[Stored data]
·····
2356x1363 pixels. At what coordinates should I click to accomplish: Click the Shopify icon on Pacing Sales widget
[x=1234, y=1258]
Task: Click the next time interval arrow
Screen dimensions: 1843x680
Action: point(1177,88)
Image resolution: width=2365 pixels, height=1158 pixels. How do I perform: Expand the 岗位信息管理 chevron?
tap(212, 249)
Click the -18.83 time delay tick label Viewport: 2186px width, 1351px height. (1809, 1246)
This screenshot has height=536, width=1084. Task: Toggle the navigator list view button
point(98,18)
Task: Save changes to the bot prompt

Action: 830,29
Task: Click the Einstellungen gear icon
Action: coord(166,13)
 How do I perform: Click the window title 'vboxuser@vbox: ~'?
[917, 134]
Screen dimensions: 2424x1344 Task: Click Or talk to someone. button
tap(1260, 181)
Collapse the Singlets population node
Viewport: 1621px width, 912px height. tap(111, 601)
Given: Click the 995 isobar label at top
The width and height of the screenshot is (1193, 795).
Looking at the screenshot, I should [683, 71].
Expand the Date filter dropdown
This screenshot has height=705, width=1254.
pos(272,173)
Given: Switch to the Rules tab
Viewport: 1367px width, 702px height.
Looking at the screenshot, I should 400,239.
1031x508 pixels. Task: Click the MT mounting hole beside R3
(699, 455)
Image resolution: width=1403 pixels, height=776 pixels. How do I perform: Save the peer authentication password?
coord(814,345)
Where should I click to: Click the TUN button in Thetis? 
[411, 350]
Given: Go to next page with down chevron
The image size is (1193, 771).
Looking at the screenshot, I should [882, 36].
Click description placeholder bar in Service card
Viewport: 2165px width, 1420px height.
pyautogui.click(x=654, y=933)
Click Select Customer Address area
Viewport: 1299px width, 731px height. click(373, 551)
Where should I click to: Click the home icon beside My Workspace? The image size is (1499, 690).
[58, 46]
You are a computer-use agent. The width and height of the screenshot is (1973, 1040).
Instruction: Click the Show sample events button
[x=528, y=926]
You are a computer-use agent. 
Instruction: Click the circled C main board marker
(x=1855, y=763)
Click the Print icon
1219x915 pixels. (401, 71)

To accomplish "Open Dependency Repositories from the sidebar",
·····
● **Exercise requirements**
Output every entry again, exactly as given.

● **Reply**
2356x1363 pixels. At what coordinates should I click to accomplish: Click the Shopify icon on Pacing Sales widget
[x=1234, y=1258]
Task: Click the next time interval arrow
Screen dimensions: 1843x680
Action: point(1177,88)
Image resolution: width=2365 pixels, height=1158 pixels. How do I perform: Expand the 岗位信息管理 chevron?
tap(212, 249)
Click the -18.83 time delay tick label Viewport: 2186px width, 1351px height. (1809, 1246)
This screenshot has height=536, width=1084. Task: Toggle the navigator list view button
point(98,18)
Task: Save changes to the bot prompt

Action: 830,29
Task: Click the Einstellungen gear icon
Action: coord(166,13)
 How do I perform: Click the window title 'vboxuser@vbox: ~'?
[917, 134]
Screen dimensions: 2424x1344 Task: Click Or talk to someone. button
tap(1260, 181)
Collapse the Singlets population node
Viewport: 1621px width, 912px height. tap(111, 601)
Given: Click the 995 isobar label at top
The width and height of the screenshot is (1193, 795).
Looking at the screenshot, I should [683, 71].
Expand the Date filter dropdown
This screenshot has height=705, width=1254.
pos(272,173)
Given: Switch to the Rules tab
Viewport: 1367px width, 702px height.
Looking at the screenshot, I should 400,239.
1031x508 pixels. Task: Click the MT mounting hole beside R3
(699, 455)
Image resolution: width=1403 pixels, height=776 pixels. How do I perform: Save the peer authentication password?
coord(814,345)
Where should I click to: Click the TUN button in Thetis? 
[411, 350]
Given: Go to next page with down chevron
The image size is (1193, 771).
Looking at the screenshot, I should [882, 36].
Click description placeholder bar in Service card
Viewport: 2165px width, 1420px height.
pyautogui.click(x=654, y=933)
Click Select Customer Address area
Viewport: 1299px width, 731px height. click(373, 551)
Where should I click to: Click the home icon beside My Workspace? The image size is (1499, 690).
[58, 46]
You are a computer-use agent. The width and height of the screenshot is (1973, 1040).
Instruction: Click the Show sample events button
[x=528, y=926]
You are a computer-use agent. 
Instruction: Click the circled C main board marker
(x=1855, y=763)
Click the Print icon
1219x915 pixels. (401, 71)

To accomplish "Open Dependency Repositories from the sidebar",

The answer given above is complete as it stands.